Friday, 6 March 2015

Elementary: The Ghost Line by Adam Christopher (Titan Books)

I review Adam Christopher’s Elementary: The Ghost Line, published by Titan Books as a tie-in to the awesome CBS TV series, Elementary – a modern reworking of the adventures of Sherlock Holmes in New York.  It’s the first Elementary tie-in novel and is currently available to buy in both the UK and the USA.

Summons to a bullet-riddled body in a Hell’s Kitchen apartment marks the start of a new case for consulting detectives Sherlock Holmes and Joan Watson. The victim is a subway train driver with a hidden stash of money and a strange Colombian connection, but why would someone kill him and leave a fortune behind?

The search for the truth will lead the sleuths deep into the hidden underground tunnels beneath New York City, where answers—and more bodies—may well await them...

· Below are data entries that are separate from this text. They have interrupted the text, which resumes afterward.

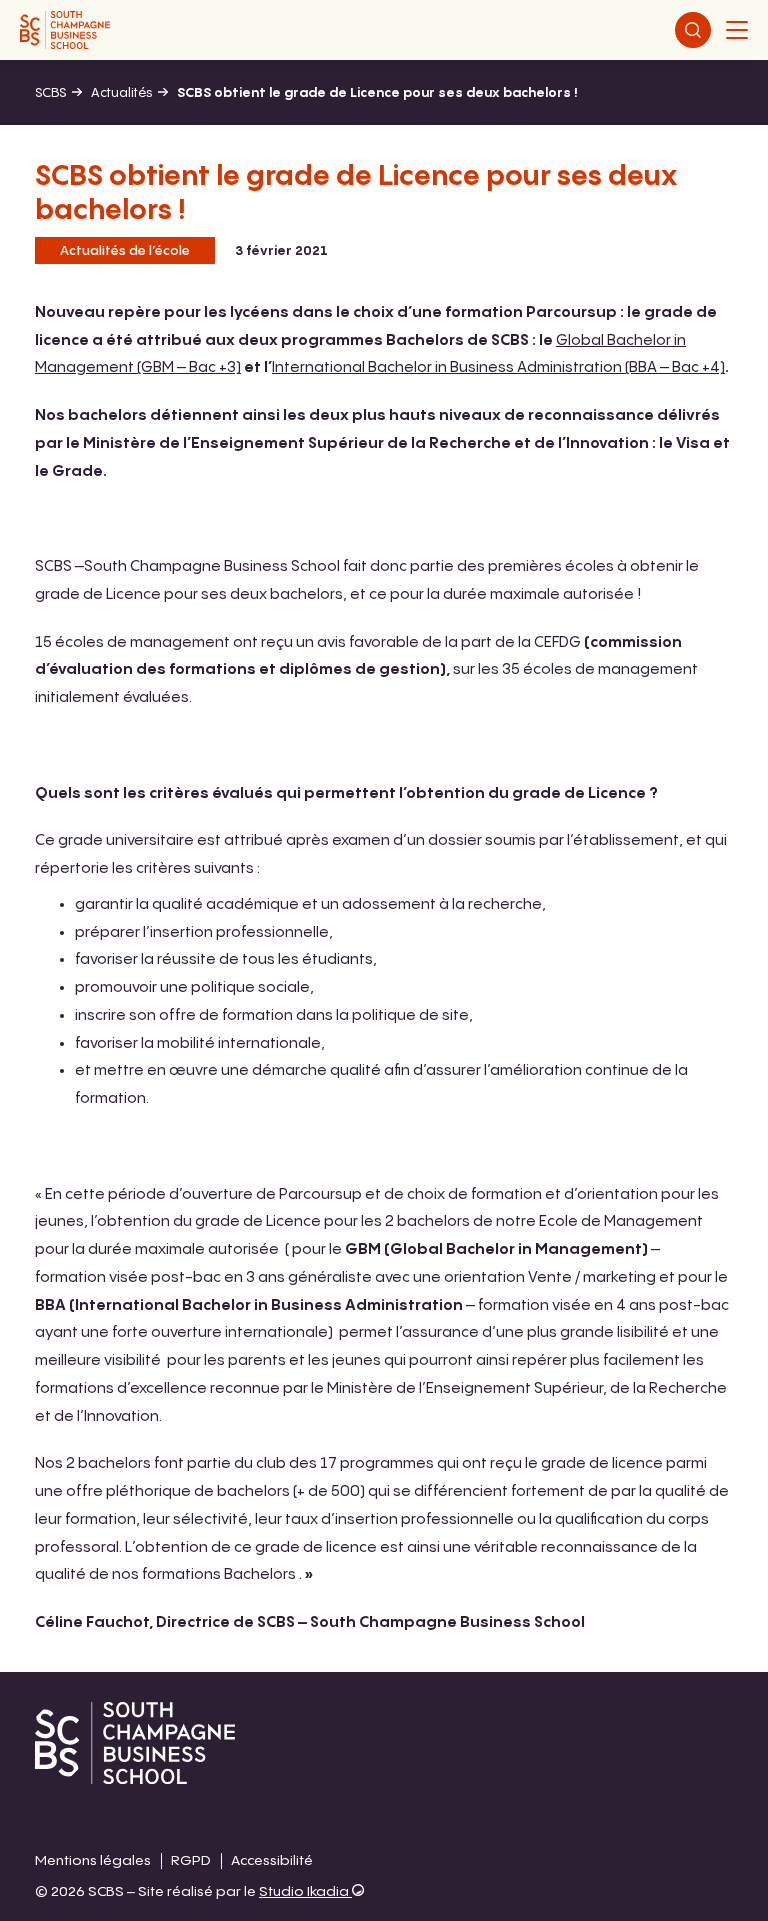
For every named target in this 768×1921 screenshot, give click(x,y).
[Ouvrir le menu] (737, 30)
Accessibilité (272, 1861)
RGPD (191, 1861)
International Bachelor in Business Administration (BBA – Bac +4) (498, 367)
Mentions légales (93, 1861)
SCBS (50, 93)
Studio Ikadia (305, 1892)
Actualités (121, 93)
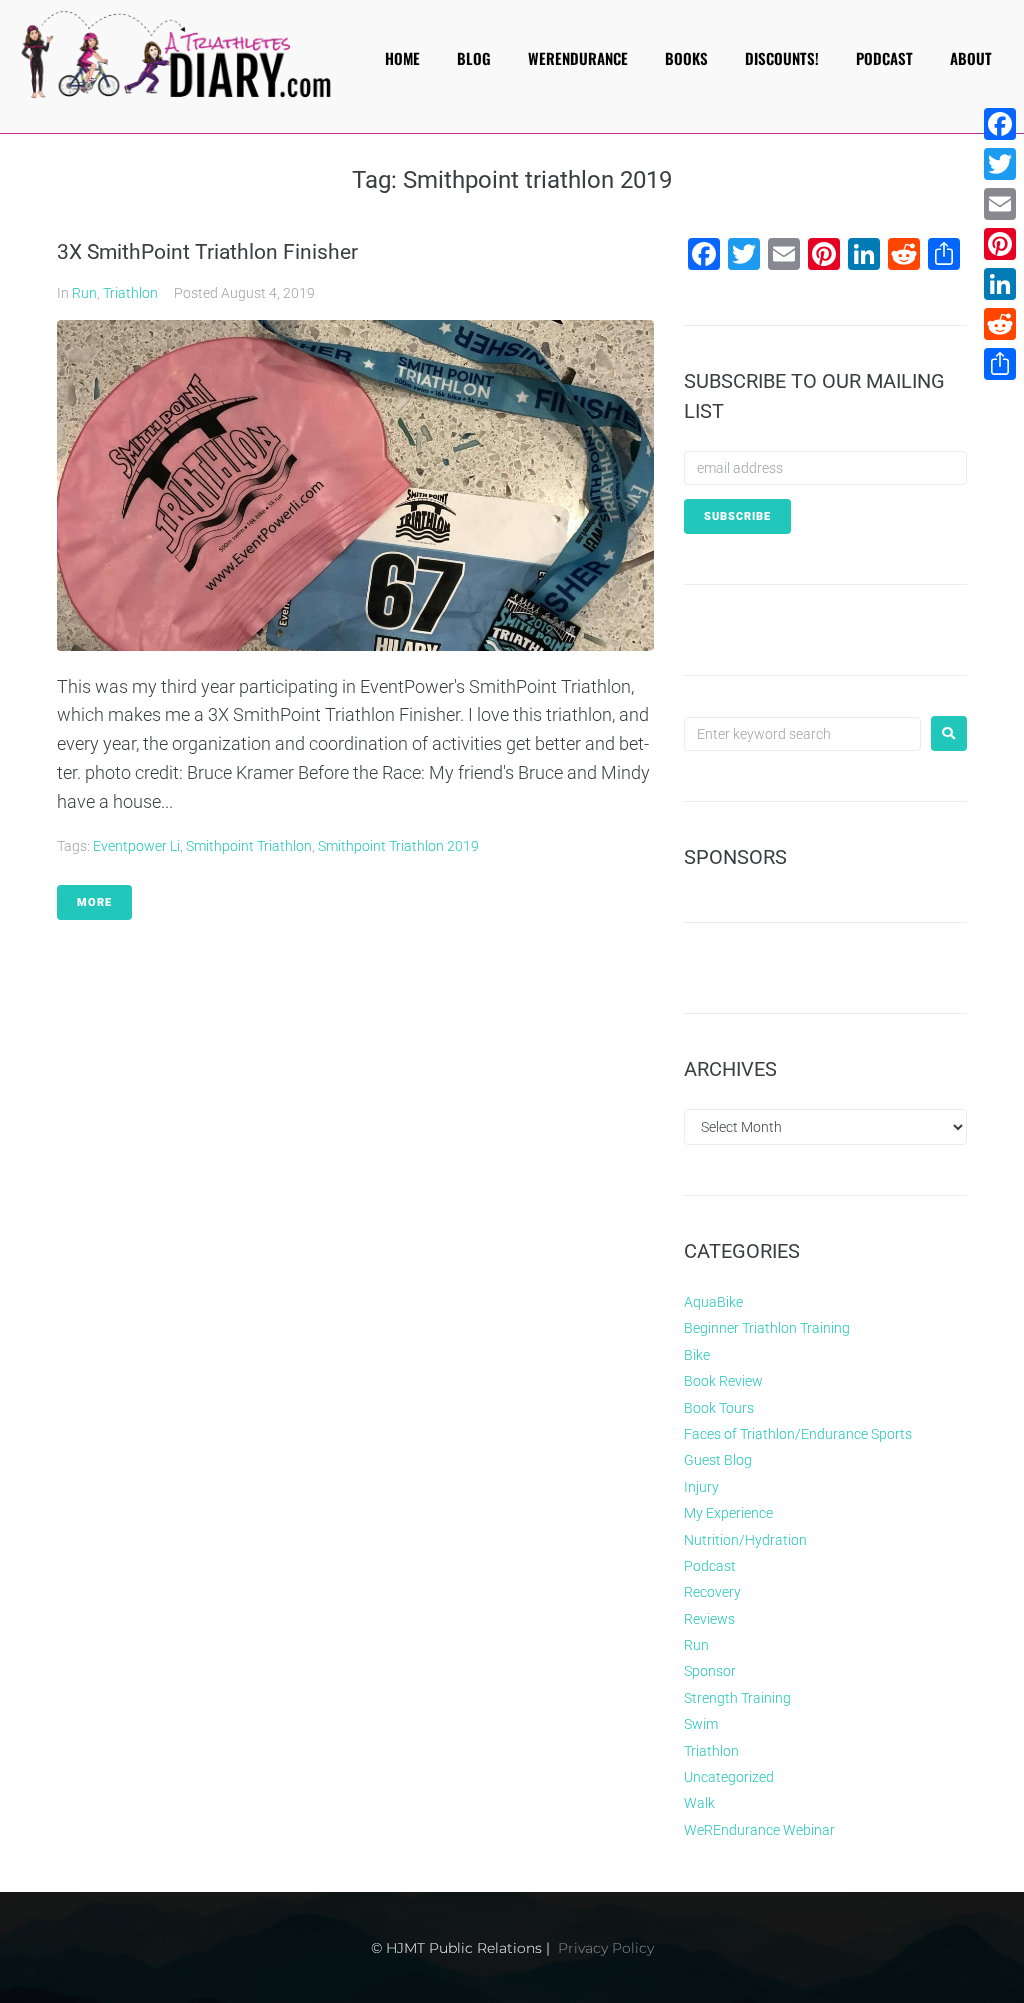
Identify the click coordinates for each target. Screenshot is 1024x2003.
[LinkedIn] (1000, 284)
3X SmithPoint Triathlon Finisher (207, 252)
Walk (699, 1803)
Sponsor (710, 1671)
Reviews (709, 1619)
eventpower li (136, 846)
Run (84, 293)
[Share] (1000, 364)
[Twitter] (1000, 164)
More (94, 902)
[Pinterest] (1000, 244)
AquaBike (713, 1302)
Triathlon (130, 293)
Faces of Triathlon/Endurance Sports (798, 1434)
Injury (701, 1487)
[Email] (1000, 204)
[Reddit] (1000, 324)
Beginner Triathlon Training (767, 1328)
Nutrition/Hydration (745, 1540)
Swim (701, 1724)
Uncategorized (729, 1777)
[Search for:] (802, 734)
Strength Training (737, 1698)
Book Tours (719, 1408)
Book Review (723, 1381)
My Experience (728, 1513)
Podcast (710, 1566)
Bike (697, 1355)
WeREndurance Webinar (759, 1830)
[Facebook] (1000, 124)
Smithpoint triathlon (249, 846)
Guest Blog (718, 1460)
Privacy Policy (606, 1948)
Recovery (712, 1592)
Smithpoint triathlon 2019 (398, 846)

I’m a massive fan of the Elementary TV series, having recently completed the first season in my attempt to catch-up so I can watch the next season, season four, with the rest of the world. It’s quickly won me over with its fun plots and a superb take on modernizing the Sherlock Holmes characters in a way superior to that of the BBC series, Sherlock (which is good in its own right) and over the course of the season that I’ve seen so far, Johnny Lee Miller and Lucy Liu have really impressed in the lead roles as Sherlock Holmes and Joan Watson respectively. Therefore, when Adam Christopher, who’s one of those authors who I’ll literally read anything that he can bring to the table, would be doing the show’s first tie-in novel, I knew there would be no way in hell I was going to miss this. And thankfully, Elementary: The Ghost Line did not disappoint, serving as a fascinating addition to the Elementary world and making it a must read for fans of the series. One of the most appealing parts is that you don’t even have to be caught up to understand what’s going on – all you have to do is know the basic premise of the show and its characters and you should be able to enjoy it just fun, hence why I felt safe reading this even though I was still two seasons behind.

The latest case for Sherlock Holmes and Joan Watson takes them to an apartment in Hell’s Kitchen, New York. The victim is a subway train driver who has a mysterious Colombian connection, but that’s not the oddest part of the mystery, because what’s clear is that it wasn’t a robbery gone wrong, because a considerable sum of money has been left untouched by the killer. And what follows is a fascinating case that will take them deep into the underground tunnels beneath New York City, as well as a frequent increase in bodycount.

Tie-in novels tend to be hit and miss for me (for example, the first Originals tie-in by Julie Plec was very much a miss), but Adam Christopher’s The Ghost Line has hit the ground running. It’s fun, boasting the familiar levels of humour that comes with the show, and incredibly entertaining with some great characterisations of Sherlock and Watson that feel right at home with the TV series. In fact, it’s written so well that this book actually feels like it could be an episode of the TV series, and as a result, fans will really enjoy this. If you know enough about the show but haven’t actually seen the series yet and are thinking of picking this up because of Adam Christopher’s awesome work that he’s done in the past (Empire State, Seven Wonders, The Burning Dark etc are all worth reading if you’re unfamiliar) and not because of the show then you should find it fairly accessible.

The characters that fans will be familiar with from the TV show that aren’t necessarily Sherlock and Joan make an appearance here as well. Bell, Alfredo, and Captain Gregson are some of the more enjoyable characters to come out of Elementary and it’s great to see how well they’re used here. Like with Watson and Holmes, they have all the quirks, mannerisms and personality of their TV counterparts and you could easily be reading this book with the voices of the characters in your head. None of these characters make any decisions that feel out of character and it’s great to see that Christopher nails it.

The plot itself is one of the most interesting parts of the novel as Christopher has the luxury of not being confined to a TV budget to weave what turns out to be an awesome story. The new and unfamiliar mystery presented within the pages is great to see and you’ll get through it very quickly with plenty of twists and turns that build up with some great tension that will keep fans, and newcomers to Elementary alike – hooked from the word go.